Water Treatment for Brewing 4: Lessons Learned

[Miniseries Part One, Two, Three, Three-point-Five, Three-point-Six, Four]

In previous parts of this miniseries, I have covered pretty much everything you need to get started on water treatment for brewing.  Here, I’ll cover a few miscellaneous things I have learned over the course of treating additional batches.  I’ll try to add on any additional lessons-learned as I go.

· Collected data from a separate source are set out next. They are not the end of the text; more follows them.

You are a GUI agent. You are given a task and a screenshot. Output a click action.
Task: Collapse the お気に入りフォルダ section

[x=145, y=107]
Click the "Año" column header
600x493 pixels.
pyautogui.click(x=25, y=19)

  • Add sparge calcium additions to the kettle: Most water calculators recommend splitting your water additions between the mash and sparge water.  While reading Palmer and Kaminski’s Water, I came upon a little one-line gem: add your sparge calcium additions right to the kettle before the boil.  This will help ensure enough calcium makes it through to your boil to help with the hot break, and to fermentation to aid in yeast health and flocculation.
  • Focus on mash pH: If you are an all-grain brewer, the single most important thing you can do when treating your water is to set the conditions for a proper mash pH.  If you have high bicarbonate levels like me, a fairly hefty dose of acid might be in order.  If not, and you are brewing a beer heavy in dark malts, additional alkalinity is called for.  When accounting for the acid contribution of particularly dark grains, many calculators will over-estimate the amount of alkalinity needed to balance things.  Chris Colby recommends entering these grains as no darker than 120L to keep things in check (though Bru’n Water seems to limit things for you).  So, enter a 300L chocolate malt as 120L or so for the purposes of calculation, for example.
  • Get the right water report: The water report I found online was only for one treatment facility in my area.  After calling the local water authority, it turns out that my water is drawn from a number of well pumping stations.  The treatment facility I had a report for is actually only used much in the winter.  By talking with the water engineer for my county, I was able to get a rough idea of what water sources are pulled from during different seasons.
  • Use different acids: I have high enough levels of bicarbonates in my water that for lighter beers, I run pretty close to the flavor threshold of about 2mL per gallon/ 0.5mL per L of lactic acid to bring the pH down.  If you’re too lazy to use the boil/decant trick, you can use multiple acids to remain below the flavor threshold of each.  Or, you can use an acid specifically to add a certain flavor.  Using citric or tartaric acid to drop the pH for a saison, for example, might add a light background fruitiness, while the crispness of phosphoric acid might find a home in a clean lager.
  • Adjust acid levels based on the beer (UPDATE 2014.07.06): Yeast will make a wort more acidic as they ferment.  So, higher alcohol beers will have a lower pH than a low alcohol beer, all else being equal.  So, if you brew a high alcohol light beer, like a tripel, you might find that you end up with something more acidic than you meant if you adjust as normal.  Frequently these beers are good with a bit more acidity and tartness, but if its too much for your liking, don’t acidify your sparge water as much (you should still ensure your mash pH is right).  Then, you’ll have a bit more alkalinity left to buffer against the pH change during fermentation.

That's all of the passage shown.